Musik war ihre erste Liebe, das ist bei Naama Tsabars Kunst deutlich spürbar. Und New York die zweite. Wir haben sie in ihrem Studio in Brooklyn besucht und ihre eleganten Skulpturen zum Leben erweckt.
Es ist ein grauer und regnerischer Nachmittag im April, als ich in Greenpoint, einem Stadtteil von Brooklyn, ankomme, um die Bildhauerin und Performancekünstlerin Naama Tsabar in ihrem Studio zu besuchen. Die Gegend ist industriell geprägt, mit riesigen Backsteinbauten und verlassenen Bürgersteigen, und niemand in Sicht, den ich nach dem Weg fragen könnte. Nach Williamsburg und Bushwick gehört Greenpoint zu den begehrtesten Brooklyner Vierteln unter Künstlerinnen und Künstlern, wegen seiner alten Fabrikgebäude mit weiten, freien Innenräumen, die für Ateliers ideal sind.

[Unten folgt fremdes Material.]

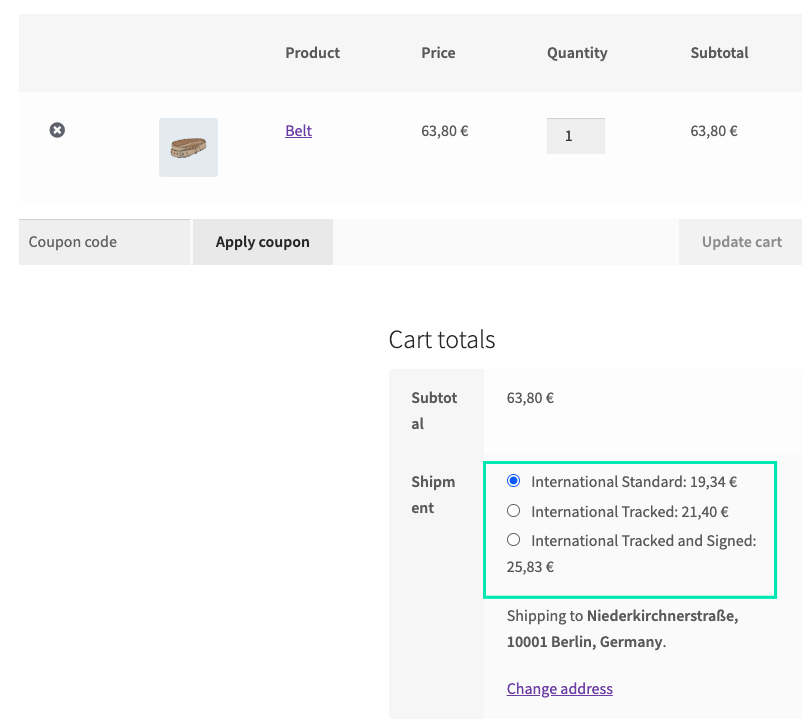The image size is (802, 719).
Task: Click the Price column header
Action: (438, 53)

Ich habe Mühe, den Eingang zu finden, bleibe schließlich an einer Straßenecke stehen und rufe die Künstlerin an. Nach dem zweiten Klingelton hebt sie ab. „Gehen Sie noch etwas die Straße runter, dann sehen Sie mich schon.“ Nur Augenblicke später öffnet sich eine unmarkierte schwarze Metalltür und Naama Tsabar tritt heraus. Sie ist in dem für die New Yorker Kunstszene allgegenwärtigen und trotzdem stylishen Schwarz gekleidet. Mit einem freundlichen Lächeln bittet sie mich herein.

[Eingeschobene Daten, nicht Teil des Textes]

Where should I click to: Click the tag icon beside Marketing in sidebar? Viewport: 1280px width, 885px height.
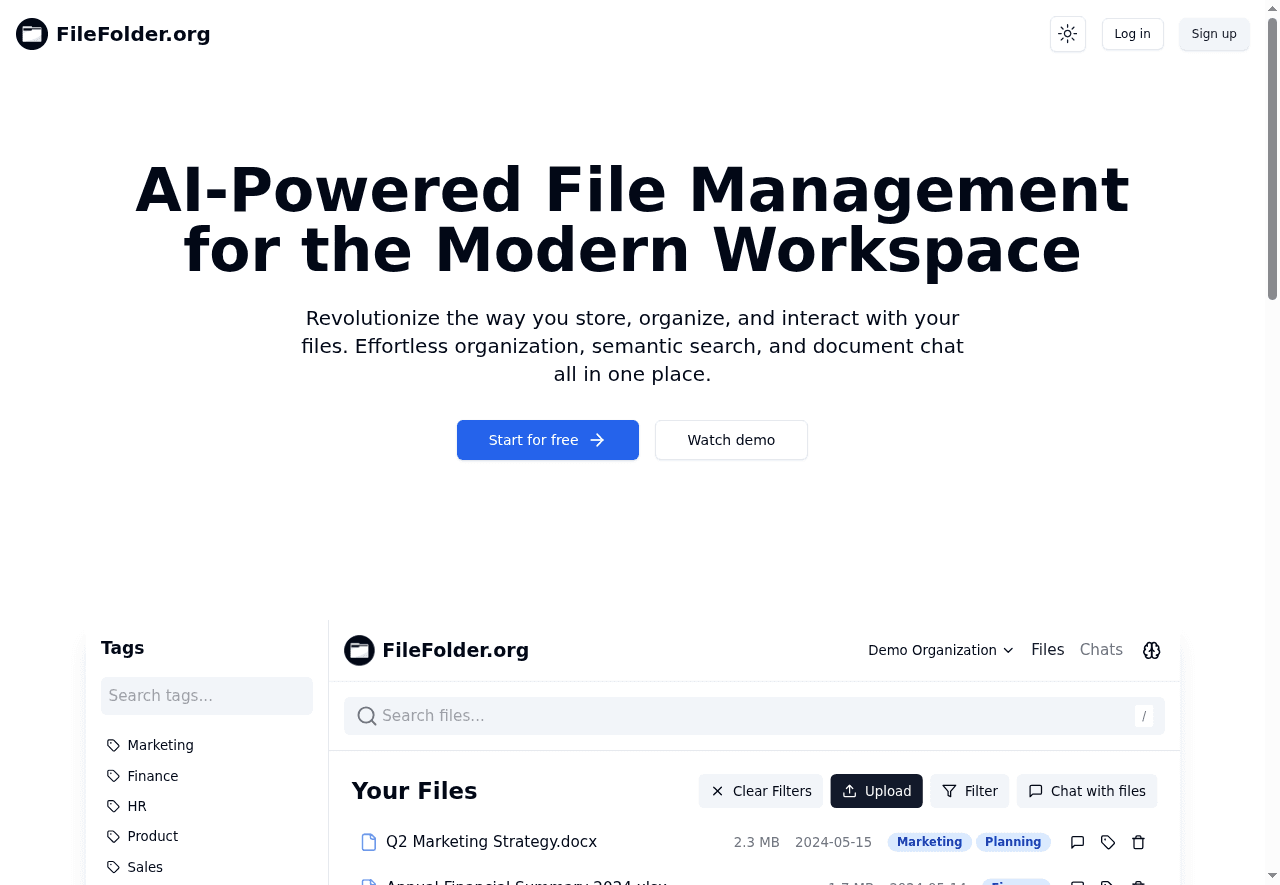112,745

Kaum in New York, schon war sie im renommierten Guggenheim zu sehen
Ich folge ihr einen langen schmalen Gang entlang, zwei Treppenläufe hinauf und in eine Holzwerkstatt (Tsabar teilt sich die Atelierfläche mit fünf weiteren Künstlerinnen und Künstlern) und dann in ihr Studio, bestehend aus zwei Räumen: Der erste dient zum Erproben von Werken – zwei große Filzarbeiten hängen dort an der Wand – der zweite ist ein Lager- und Bürobereich. Dort sammeln sich ausgeschlachtete Verstärker, Schutzbrillen, Kabel, Farbdosen, allerlei Werkzeug, ein Fahrradhelm und aufgerollte Filzstücke, alles ordentlich verstaut in Boxen, die mit selbstgemachten, blauen Etiketten aus Klebeband beschriftet sind. In der hellen Neonbeleuchtung wirken die blendend weißen Wände der Räume fast kreideartig, interessanterweise aber nicht kalt.

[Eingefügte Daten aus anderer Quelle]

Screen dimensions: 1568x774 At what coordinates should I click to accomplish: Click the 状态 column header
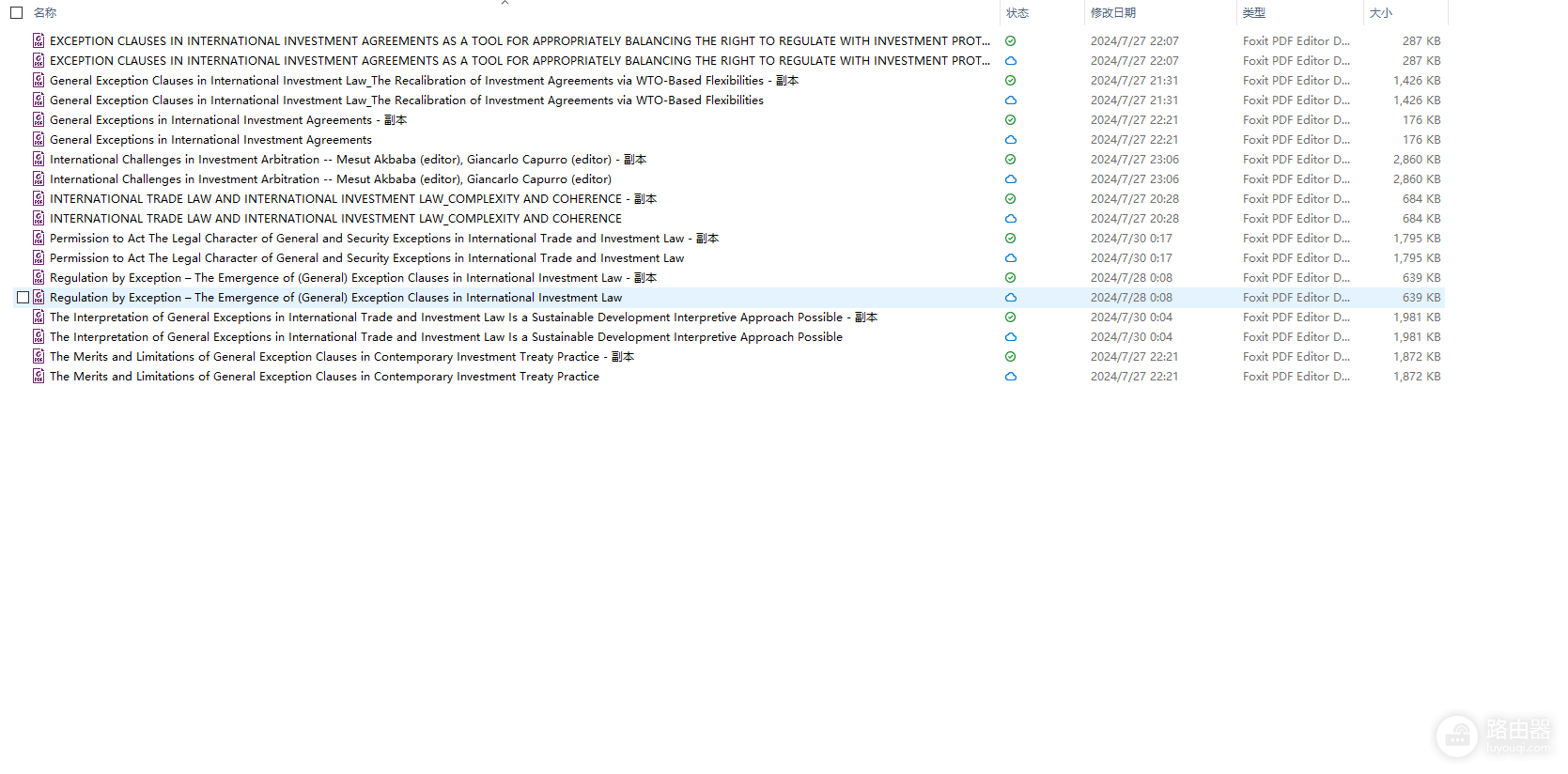coord(1017,13)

Naama Tsabar wurde 1982 in Tel Aviv geboren. Nach einem Bachelorstudium an der Faculty of Arts - HaMidrasha in Israel fasste sie schließlich den Entschluss, in die Vereinigten Staaten zu gehen, um ihren Master of Fine Arts an der Columbia University zu machen. „Ich kam 2008 nach New York. Das war ungefähr vier Jahre, nachdem ich die Akademie verlassen hatte. Ich hatte bis dahin ein bisschen in Europa ausgestellt und in Israel, wollte mich weiterentwickeln.“
Nach ihrem Master entschied sie sich, zu bleiben. „Für mich ist New York eine Droge, man will es, man will es nicht, aber man muss es einfach haben. Es ist so intensiv hier, so ...“ Sie holt tief Luft. „Wissen Sie, als ich in Israel war, da war der Sprung nach New York und all das in Wirklichkeit zu sehen, wovon ich gehört hatte, so unglaublich, da konnte ich einfach nicht zurück und nur in Büchern blättern.“ Seitdem hat sie international ausgestellt und ihre Performances wurden unter anderem im Palais de Tokyo in Paris, im Kunsthaus Baselland in der Schweiz und im renommierten New Yorker Guggenheim Museum präsentiert. Naama Tsabars Arbeit bewegt sich zumeist an der Schnittstelle von Kunst und Musik: Sie gestaltet skulpturale Werke, die ebenso als Musikinstrumente fungieren können. Von zerbrochenen Gitarren, durch Saiten neu miteinander verbunden, über große, mittels Klaviersaiten in Form gebrachte Filzmatten bis hin zu Verstärkern, die zerlegt und auf Leinwand neu zusammengesetzt wurden, bereit, Klang in den Raum zu tragen (einige von ihnen summen sogar).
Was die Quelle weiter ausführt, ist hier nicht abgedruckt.